Bei jeder Abzweigung studiert Oliver die Karte, die sie zum Sektor Y führen soll. Sie sollten sich besser nicht verlaufen.

»Ich wusste nicht, dass diese Tunnel so lang sind«, stöhnt er.

»Manche über zehn Kilometer«, erwidert Sam. »Die Höhlen sind zum Teil ziemlich weit vom Bunker entfernt.«

»Ich hoffe, wir haben uns nicht verirrt. Die Ingenieure hätten ruhig mal ein paar Leuchtdioden einbauen können, die den richtigen Weg weisen.«

Sam gluckst. »Das wäre cool. Meine Mutter hat mir erzählt, dass sie ein Handy mit GPS hatte, bevor sie in den Bunker gekommen ist, mit dem sie überall auf dem Planeten ihren Standort bestimmen konnte.«

»Mhm. Das habe ich in der Schule gelernt. Mein Vater meint, dass das eigentlich immer noch klappen müsste, solange die Satelliten funktionieren, die um die Erde kreisen. Aber ewig wird das nicht gehen, weil sie nicht mehr gewartet werden.«

»Glaubst du, die Wasserkrieger benutzen so einen Schnickschnack, wenn sie nach draußen gehen?«

»Keine Ahnung. Muss ich meinen Bruder fragen.«

Noch eine Abzweigung. Sie müssen sich bücken, weil der Gang so niedrig ist.

Sam wirft einen Blick auf die Karte. »Rechts, würde ich sagen.«

»Ich auch«, stimmt Oliver zu.

»Dann nehmen wir doch rechts. Wir brauchen kein GPS!«

»Hier unten würde es sowieso nicht funktionieren«, sagt Oliver und wagt sich in den dunklen Gang.

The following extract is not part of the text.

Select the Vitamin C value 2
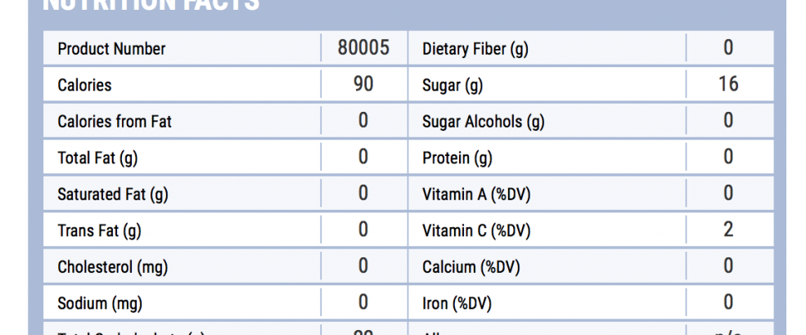Screen dimensions: 806x335 tap(728, 230)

»Mist«, flucht Sam. Dieser Gang ist nicht nur eng, hier gibt es auch keine Beleuchtung mehr.

Die beiden wagen sich weiter in die Dunkelheit des unterirdischen Labyrinths, Sektor um Sektor, nur mit dem Licht ihrer Stirnlampen. Wie Wildschwein vorhergesagt hat, ist der Weg kräftezehrend. Sie keuchen und schwitzen, und ihre Rücken schmerzen durch die dauernde gebückte Haltung.

»Machen wir eine Pause?«, fragt Sam nach einer ganzen Weile.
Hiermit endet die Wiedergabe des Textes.